WORK REQUEST -> So that nothing is lost, transcribe each line of the records exactly.
= = = = = = =
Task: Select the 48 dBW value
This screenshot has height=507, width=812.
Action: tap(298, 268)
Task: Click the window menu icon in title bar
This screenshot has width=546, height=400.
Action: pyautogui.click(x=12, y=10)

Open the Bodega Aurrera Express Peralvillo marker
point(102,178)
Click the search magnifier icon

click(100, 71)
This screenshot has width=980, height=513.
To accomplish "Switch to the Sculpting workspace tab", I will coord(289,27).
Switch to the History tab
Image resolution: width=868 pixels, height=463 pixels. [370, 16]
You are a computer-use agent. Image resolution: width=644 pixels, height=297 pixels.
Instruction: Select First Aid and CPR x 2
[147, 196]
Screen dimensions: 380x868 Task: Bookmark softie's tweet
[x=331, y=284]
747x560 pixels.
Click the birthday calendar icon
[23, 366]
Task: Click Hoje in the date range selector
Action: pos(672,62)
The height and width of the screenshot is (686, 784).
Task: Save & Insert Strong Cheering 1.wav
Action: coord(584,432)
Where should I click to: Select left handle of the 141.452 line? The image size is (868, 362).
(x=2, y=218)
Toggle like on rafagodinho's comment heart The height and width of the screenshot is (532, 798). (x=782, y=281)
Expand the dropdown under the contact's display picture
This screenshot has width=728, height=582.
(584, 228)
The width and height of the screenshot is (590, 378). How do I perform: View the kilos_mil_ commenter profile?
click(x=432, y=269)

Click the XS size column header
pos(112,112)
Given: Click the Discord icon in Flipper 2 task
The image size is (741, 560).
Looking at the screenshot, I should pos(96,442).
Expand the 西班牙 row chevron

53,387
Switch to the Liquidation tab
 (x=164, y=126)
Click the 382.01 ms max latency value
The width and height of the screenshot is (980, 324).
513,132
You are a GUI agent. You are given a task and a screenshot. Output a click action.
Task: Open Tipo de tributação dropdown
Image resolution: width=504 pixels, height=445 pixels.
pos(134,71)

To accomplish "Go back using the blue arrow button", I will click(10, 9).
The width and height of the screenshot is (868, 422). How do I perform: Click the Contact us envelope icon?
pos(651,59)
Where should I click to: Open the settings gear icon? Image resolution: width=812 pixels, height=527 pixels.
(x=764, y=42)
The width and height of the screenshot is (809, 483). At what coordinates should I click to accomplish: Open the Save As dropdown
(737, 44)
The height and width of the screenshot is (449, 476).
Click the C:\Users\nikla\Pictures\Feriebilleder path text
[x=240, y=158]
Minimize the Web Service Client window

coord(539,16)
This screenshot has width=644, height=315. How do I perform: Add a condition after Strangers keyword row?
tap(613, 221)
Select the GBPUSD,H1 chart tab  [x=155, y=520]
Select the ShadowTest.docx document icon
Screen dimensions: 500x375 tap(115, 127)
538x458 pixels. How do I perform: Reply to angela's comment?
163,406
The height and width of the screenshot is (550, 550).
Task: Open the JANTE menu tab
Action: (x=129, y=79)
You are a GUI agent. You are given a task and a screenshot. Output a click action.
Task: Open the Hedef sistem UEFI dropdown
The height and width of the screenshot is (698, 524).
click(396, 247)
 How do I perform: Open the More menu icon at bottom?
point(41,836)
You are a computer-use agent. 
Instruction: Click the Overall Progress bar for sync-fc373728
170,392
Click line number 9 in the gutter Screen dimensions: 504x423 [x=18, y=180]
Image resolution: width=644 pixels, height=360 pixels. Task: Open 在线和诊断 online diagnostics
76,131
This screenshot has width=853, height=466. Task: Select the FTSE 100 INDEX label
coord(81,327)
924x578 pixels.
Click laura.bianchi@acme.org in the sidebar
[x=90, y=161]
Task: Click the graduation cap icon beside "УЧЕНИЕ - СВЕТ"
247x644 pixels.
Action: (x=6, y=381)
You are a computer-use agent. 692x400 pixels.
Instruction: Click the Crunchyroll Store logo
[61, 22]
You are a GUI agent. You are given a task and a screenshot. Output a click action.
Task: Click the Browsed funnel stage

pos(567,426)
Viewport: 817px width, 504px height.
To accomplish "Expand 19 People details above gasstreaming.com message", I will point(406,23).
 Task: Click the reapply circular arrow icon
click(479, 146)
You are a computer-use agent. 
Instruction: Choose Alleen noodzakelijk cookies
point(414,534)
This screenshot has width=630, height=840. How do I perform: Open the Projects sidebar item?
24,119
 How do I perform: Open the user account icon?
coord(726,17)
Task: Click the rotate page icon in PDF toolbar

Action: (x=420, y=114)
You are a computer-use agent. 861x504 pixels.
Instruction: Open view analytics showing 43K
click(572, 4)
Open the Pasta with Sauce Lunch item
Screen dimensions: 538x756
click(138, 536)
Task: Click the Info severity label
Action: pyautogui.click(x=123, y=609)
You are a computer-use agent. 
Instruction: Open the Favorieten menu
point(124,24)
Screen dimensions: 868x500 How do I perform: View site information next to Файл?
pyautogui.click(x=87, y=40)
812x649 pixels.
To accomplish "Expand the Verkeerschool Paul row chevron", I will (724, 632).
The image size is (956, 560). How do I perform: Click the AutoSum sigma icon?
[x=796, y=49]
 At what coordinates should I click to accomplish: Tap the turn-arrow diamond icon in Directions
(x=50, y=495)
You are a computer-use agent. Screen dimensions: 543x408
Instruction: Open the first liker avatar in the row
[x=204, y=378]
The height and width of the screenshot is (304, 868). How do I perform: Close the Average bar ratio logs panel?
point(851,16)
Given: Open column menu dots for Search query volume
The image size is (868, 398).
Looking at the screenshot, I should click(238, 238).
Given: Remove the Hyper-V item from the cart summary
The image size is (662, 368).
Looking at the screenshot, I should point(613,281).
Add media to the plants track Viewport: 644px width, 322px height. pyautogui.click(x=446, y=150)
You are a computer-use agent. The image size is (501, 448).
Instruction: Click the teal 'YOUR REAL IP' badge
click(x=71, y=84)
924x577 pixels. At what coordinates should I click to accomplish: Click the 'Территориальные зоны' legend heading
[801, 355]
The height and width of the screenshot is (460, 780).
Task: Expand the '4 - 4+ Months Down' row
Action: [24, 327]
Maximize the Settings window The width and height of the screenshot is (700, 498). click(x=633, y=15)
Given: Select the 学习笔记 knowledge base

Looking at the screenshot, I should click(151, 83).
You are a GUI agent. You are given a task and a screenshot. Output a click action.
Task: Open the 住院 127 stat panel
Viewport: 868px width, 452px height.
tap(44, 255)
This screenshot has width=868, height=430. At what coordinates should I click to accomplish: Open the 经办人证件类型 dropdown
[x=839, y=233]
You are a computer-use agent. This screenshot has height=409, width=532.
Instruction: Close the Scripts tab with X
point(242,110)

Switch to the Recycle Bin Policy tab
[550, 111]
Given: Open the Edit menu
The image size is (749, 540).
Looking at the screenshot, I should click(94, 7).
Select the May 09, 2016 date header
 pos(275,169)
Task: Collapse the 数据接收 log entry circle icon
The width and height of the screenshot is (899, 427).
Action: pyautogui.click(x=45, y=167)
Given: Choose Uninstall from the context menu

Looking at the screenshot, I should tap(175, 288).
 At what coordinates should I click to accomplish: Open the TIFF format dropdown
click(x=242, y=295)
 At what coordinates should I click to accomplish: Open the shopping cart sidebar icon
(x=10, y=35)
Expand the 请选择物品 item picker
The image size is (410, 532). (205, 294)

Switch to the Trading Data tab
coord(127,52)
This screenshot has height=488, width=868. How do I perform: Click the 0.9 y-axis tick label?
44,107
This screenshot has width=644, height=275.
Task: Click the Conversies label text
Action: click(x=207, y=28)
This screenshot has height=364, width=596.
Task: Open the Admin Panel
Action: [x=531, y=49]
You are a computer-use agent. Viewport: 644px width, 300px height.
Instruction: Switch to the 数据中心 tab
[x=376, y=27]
= = = = = = =
EXERCISE OUTPUT ->
Task: Select the 48 dBW value
This screenshot has height=507, width=812.
Action: tap(298, 268)
Task: Click the window menu icon in title bar
This screenshot has width=546, height=400.
Action: pyautogui.click(x=12, y=10)

Open the Bodega Aurrera Express Peralvillo marker
point(102,178)
Click the search magnifier icon

click(100, 71)
This screenshot has width=980, height=513.
To accomplish "Switch to the Sculpting workspace tab", I will coord(289,27).
Switch to the History tab
Image resolution: width=868 pixels, height=463 pixels. [370, 16]
You are a computer-use agent. Image resolution: width=644 pixels, height=297 pixels.
Instruction: Select First Aid and CPR x 2
[147, 196]
Screen dimensions: 380x868 Task: Bookmark softie's tweet
[x=331, y=284]
747x560 pixels.
Click the birthday calendar icon
[23, 366]
Task: Click Hoje in the date range selector
Action: pos(672,62)
The height and width of the screenshot is (686, 784).
Task: Save & Insert Strong Cheering 1.wav
Action: coord(584,432)
Where should I click to: Select left handle of the 141.452 line? The image size is (868, 362).
(x=2, y=218)
Toggle like on rafagodinho's comment heart The height and width of the screenshot is (532, 798). (x=782, y=281)
Expand the dropdown under the contact's display picture
This screenshot has width=728, height=582.
(584, 228)
The width and height of the screenshot is (590, 378). How do I perform: View the kilos_mil_ commenter profile?
click(x=432, y=269)

Click the XS size column header
pos(112,112)
Given: Click the Discord icon in Flipper 2 task
The image size is (741, 560).
Looking at the screenshot, I should pos(96,442).
Expand the 西班牙 row chevron

53,387
Switch to the Liquidation tab
 (x=164, y=126)
Click the 382.01 ms max latency value
The width and height of the screenshot is (980, 324).
513,132
You are a GUI agent. You are given a task and a screenshot. Output a click action.
Task: Open Tipo de tributação dropdown
Image resolution: width=504 pixels, height=445 pixels.
pos(134,71)

To accomplish "Go back using the blue arrow button", I will click(10, 9).
The width and height of the screenshot is (868, 422). How do I perform: Click the Contact us envelope icon?
pos(651,59)
Where should I click to: Open the settings gear icon? Image resolution: width=812 pixels, height=527 pixels.
(x=764, y=42)
The width and height of the screenshot is (809, 483). At what coordinates should I click to accomplish: Open the Save As dropdown
(737, 44)
The height and width of the screenshot is (449, 476).
Click the C:\Users\nikla\Pictures\Feriebilleder path text
[x=240, y=158]
Minimize the Web Service Client window

coord(539,16)
This screenshot has width=644, height=315. How do I perform: Add a condition after Strangers keyword row?
tap(613, 221)
Select the GBPUSD,H1 chart tab  [x=155, y=520]
Select the ShadowTest.docx document icon
Screen dimensions: 500x375 tap(115, 127)
538x458 pixels. How do I perform: Reply to angela's comment?
163,406
The height and width of the screenshot is (550, 550).
Task: Open the JANTE menu tab
Action: (x=129, y=79)
You are a GUI agent. You are given a task and a screenshot. Output a click action.
Task: Open the Hedef sistem UEFI dropdown
The height and width of the screenshot is (698, 524).
click(396, 247)
 How do I perform: Open the More menu icon at bottom?
point(41,836)
You are a computer-use agent. 
Instruction: Click the Overall Progress bar for sync-fc373728
170,392
Click line number 9 in the gutter Screen dimensions: 504x423 [x=18, y=180]
Image resolution: width=644 pixels, height=360 pixels. Task: Open 在线和诊断 online diagnostics
76,131
This screenshot has width=853, height=466. Task: Select the FTSE 100 INDEX label
coord(81,327)
924x578 pixels.
Click laura.bianchi@acme.org in the sidebar
[x=90, y=161]
Task: Click the graduation cap icon beside "УЧЕНИЕ - СВЕТ"
247x644 pixels.
Action: (x=6, y=381)
You are a computer-use agent. 692x400 pixels.
Instruction: Click the Crunchyroll Store logo
[61, 22]
You are a GUI agent. You are given a task and a screenshot. Output a click action.
Task: Click the Browsed funnel stage

pos(567,426)
Viewport: 817px width, 504px height.
To accomplish "Expand 19 People details above gasstreaming.com message", I will point(406,23).
 Task: Click the reapply circular arrow icon
click(479, 146)
You are a computer-use agent. 
Instruction: Choose Alleen noodzakelijk cookies
point(414,534)
This screenshot has width=630, height=840. How do I perform: Open the Projects sidebar item?
24,119
 How do I perform: Open the user account icon?
coord(726,17)
Task: Click the rotate page icon in PDF toolbar

Action: (x=420, y=114)
You are a computer-use agent. 861x504 pixels.
Instruction: Open view analytics showing 43K
click(572, 4)
Open the Pasta with Sauce Lunch item
Screen dimensions: 538x756
click(138, 536)
Task: Click the Info severity label
Action: pyautogui.click(x=123, y=609)
You are a computer-use agent. 
Instruction: Open the Favorieten menu
point(124,24)
Screen dimensions: 868x500 How do I perform: View site information next to Файл?
pyautogui.click(x=87, y=40)
812x649 pixels.
To accomplish "Expand the Verkeerschool Paul row chevron", I will (724, 632).
The image size is (956, 560). How do I perform: Click the AutoSum sigma icon?
[x=796, y=49]
 At what coordinates should I click to accomplish: Tap the turn-arrow diamond icon in Directions
(x=50, y=495)
You are a computer-use agent. Screen dimensions: 543x408
Instruction: Open the first liker avatar in the row
[x=204, y=378]
The height and width of the screenshot is (304, 868). How do I perform: Close the Average bar ratio logs panel?
point(851,16)
Given: Open column menu dots for Search query volume
The image size is (868, 398).
Looking at the screenshot, I should click(238, 238).
Given: Remove the Hyper-V item from the cart summary
The image size is (662, 368).
Looking at the screenshot, I should point(613,281).
Add media to the plants track Viewport: 644px width, 322px height. pyautogui.click(x=446, y=150)
You are a computer-use agent. The image size is (501, 448).
Instruction: Click the teal 'YOUR REAL IP' badge
click(x=71, y=84)
924x577 pixels. At what coordinates should I click to accomplish: Click the 'Территориальные зоны' legend heading
[801, 355]
The height and width of the screenshot is (460, 780).
Task: Expand the '4 - 4+ Months Down' row
Action: [24, 327]
Maximize the Settings window The width and height of the screenshot is (700, 498). click(x=633, y=15)
Given: Select the 学习笔记 knowledge base

Looking at the screenshot, I should click(151, 83).
You are a GUI agent. You are given a task and a screenshot. Output a click action.
Task: Open the 住院 127 stat panel
Viewport: 868px width, 452px height.
tap(44, 255)
This screenshot has width=868, height=430. At what coordinates should I click to accomplish: Open the 经办人证件类型 dropdown
[x=839, y=233]
You are a computer-use agent. This screenshot has height=409, width=532.
Instruction: Close the Scripts tab with X
point(242,110)

Switch to the Recycle Bin Policy tab
[550, 111]
Given: Open the Edit menu
The image size is (749, 540).
Looking at the screenshot, I should click(94, 7).
Select the May 09, 2016 date header
 pos(275,169)
Task: Collapse the 数据接收 log entry circle icon
The width and height of the screenshot is (899, 427).
Action: pyautogui.click(x=45, y=167)
Given: Choose Uninstall from the context menu

Looking at the screenshot, I should tap(175, 288).
 At what coordinates should I click to accomplish: Open the TIFF format dropdown
click(x=242, y=295)
 At what coordinates should I click to accomplish: Open the shopping cart sidebar icon
(x=10, y=35)
Expand the 请选择物品 item picker
The image size is (410, 532). (205, 294)

Switch to the Trading Data tab
coord(127,52)
This screenshot has height=488, width=868. How do I perform: Click the 0.9 y-axis tick label?
44,107
This screenshot has width=644, height=275.
Task: Click the Conversies label text
Action: click(x=207, y=28)
This screenshot has height=364, width=596.
Task: Open the Admin Panel
Action: [x=531, y=49]
You are a computer-use agent. Viewport: 644px width, 300px height.
Instruction: Switch to the 数据中心 tab
[x=376, y=27]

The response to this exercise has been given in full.